**Directions:** Copy the items from the start through the line containing "Click the plus", both ends included, with their wording unchanged, but raise every coordinate in the answers by 49.
>> start
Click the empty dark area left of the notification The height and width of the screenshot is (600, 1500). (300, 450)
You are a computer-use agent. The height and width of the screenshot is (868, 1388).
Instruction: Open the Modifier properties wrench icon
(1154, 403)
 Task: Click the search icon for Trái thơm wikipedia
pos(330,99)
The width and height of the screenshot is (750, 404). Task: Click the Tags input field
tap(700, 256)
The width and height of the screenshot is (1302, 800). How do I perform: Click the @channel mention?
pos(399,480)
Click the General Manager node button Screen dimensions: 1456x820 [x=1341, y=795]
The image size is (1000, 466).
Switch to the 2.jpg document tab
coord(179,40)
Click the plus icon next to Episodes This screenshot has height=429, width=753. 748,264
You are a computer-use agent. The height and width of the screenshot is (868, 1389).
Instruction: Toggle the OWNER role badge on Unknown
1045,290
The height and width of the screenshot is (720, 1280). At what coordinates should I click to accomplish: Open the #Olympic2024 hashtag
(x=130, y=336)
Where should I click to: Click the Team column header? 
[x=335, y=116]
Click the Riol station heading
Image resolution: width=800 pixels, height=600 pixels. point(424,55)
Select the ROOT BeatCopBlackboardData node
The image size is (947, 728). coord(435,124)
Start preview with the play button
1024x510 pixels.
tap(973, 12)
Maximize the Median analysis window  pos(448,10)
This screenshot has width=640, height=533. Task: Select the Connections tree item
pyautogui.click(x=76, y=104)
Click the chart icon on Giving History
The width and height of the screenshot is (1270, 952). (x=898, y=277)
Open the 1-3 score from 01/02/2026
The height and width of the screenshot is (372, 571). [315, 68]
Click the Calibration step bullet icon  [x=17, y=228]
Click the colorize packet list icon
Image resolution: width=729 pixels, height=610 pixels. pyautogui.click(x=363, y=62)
>> end
**Exercise answer:**
Click the empty dark area left of the notification The height and width of the screenshot is (600, 1500). (349, 499)
You are a computer-use agent. The height and width of the screenshot is (868, 1388).
Instruction: Open the Modifier properties wrench icon
(1203, 452)
 Task: Click the search icon for Trái thơm wikipedia
pos(379,148)
The width and height of the screenshot is (750, 404). Task: Click the Tags input field
tap(749, 305)
The width and height of the screenshot is (1302, 800). How do I perform: Click the @channel mention?
pos(448,529)
Click the General Manager node button Screen dimensions: 1456x820 [x=1390, y=844]
The image size is (1000, 466).
Switch to the 2.jpg document tab
coord(228,89)
Click the plus icon next to Episodes This screenshot has height=429, width=753. 797,313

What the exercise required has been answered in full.